W toku debaty Wicemarszałek Zbigniew Romaszewski mówił jeszcze: „Muszę powiedzieć, że nie jestem specjalistą ani od ubezpieczeń, ani od ochrony zdrowia. Może dlatego tak kompletnie, tak kompletnie nie rozumiem tej ustawy, jej celu, jej zadań, jej założeń i wyników.
Mianowicie istnieje taka instytucja jak ubezpieczenie od odpowiedzialności cywilnej. Jest to instytucja dość powszechnie stosowana w prawie. Ubezpieczają się lekarze, ubezpieczają się notariusze, ubezpieczają się adwokaci itd., itd., taki obowiązek na nich spoczywa; ubezpiecza się również samochody od odpowiedzialności cywilnej. Ale, proszę państwa, okazuje się, że ta odpowiedzialność cywilna w zasadzie ma dotyczyć tylko zarysowania albo zgniecenia innego samochodu. A to, co się stało z ludźmi, którzy w nim jechali, to już jest sprawa, to w ogóle nikogo nie interesuje.

- _Zadanie do wykonania_
Napisz dalszy ciąg fragmentu o ubezpieczeniu od odpowiedzialności cywilnej, zaczynając po jego ostatnim zdaniu. Wpisy pochodzą z innego źródła niż fragment.

- _Wpisy wybrane ze zbioru_
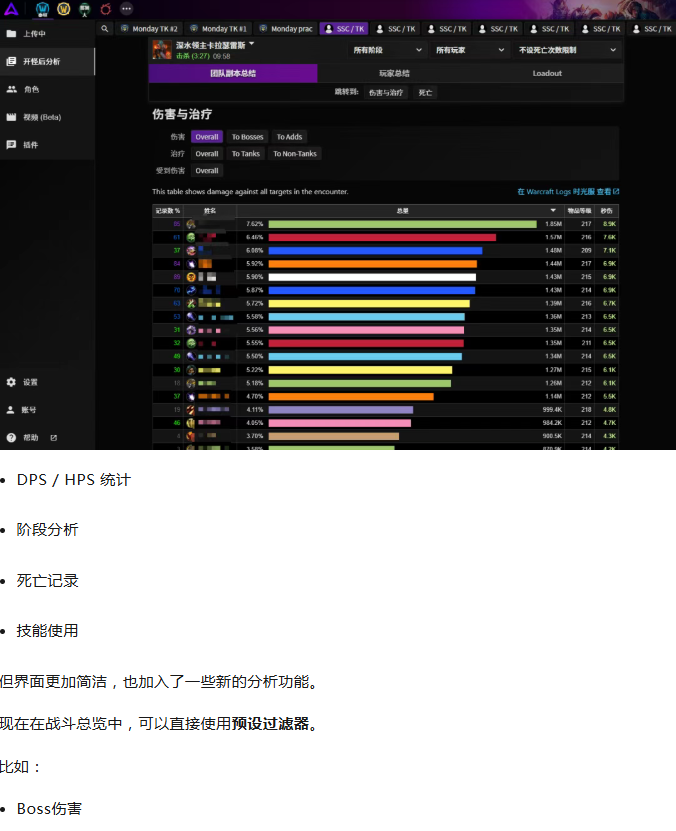
Task: Switch to the 玩家总结 tab
Action: click(394, 73)
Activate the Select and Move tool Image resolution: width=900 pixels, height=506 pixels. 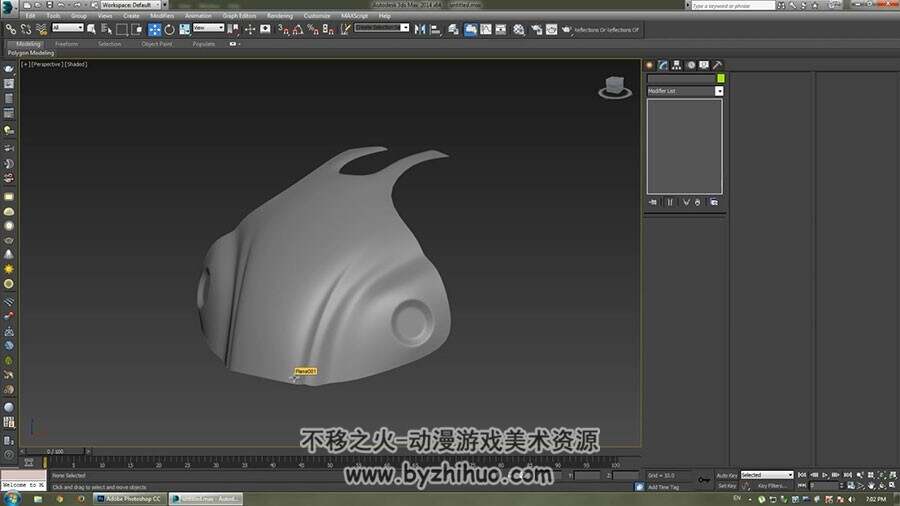click(x=154, y=29)
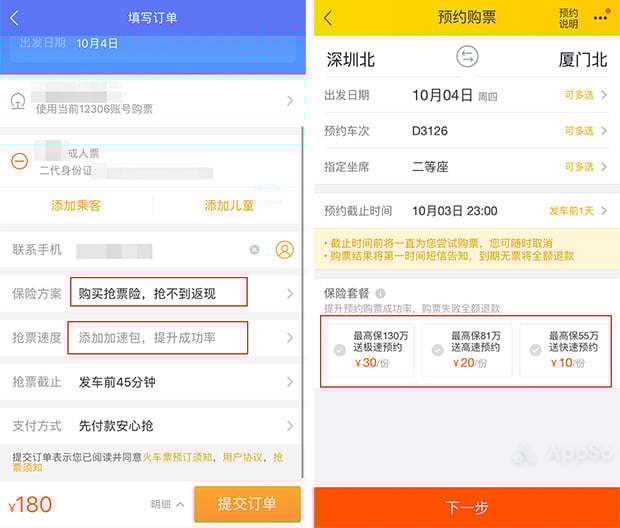Open the three-dot more menu
Screen dimensions: 620x528
click(x=600, y=18)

- _Odpowiedź pisemna_
Ustawa, która została wprowadzona, powiadała jedną rzecz: taką, że nie tylko się odpowiada za zniszczenie przedmiotu, jakim jest samochód, ale również za skutki medyczne spowodowanego wypadku. Taka była treść ustawy wprowadzonej przez profesora Religę. Nie wiem, z jakiego powodu uznano to za podatek. To nie jest podatek. Wprowadzono po prostu obowiązek dodatkowego ubezpieczenia. Ubezpiecza się dodatkowo kaskaderów z uwagi na szczególne niebezpieczeństwa, taki obowiązek może spoczywać również na kierowcach. 12,5% to nie jest przesadna wielkość, tym bardziej, że po prostu dzielimy się tu odpowiedzialnością. Proszę państwa, w tej chwili samochody są tanie, można je kupić nawet za parę tysięcy, są powszechnie używane, ale nie wszystkich użytkowników samochodów stać na ponoszenie pełnej odpowiedzialności cywilnej. Stąd ubezpieczenie.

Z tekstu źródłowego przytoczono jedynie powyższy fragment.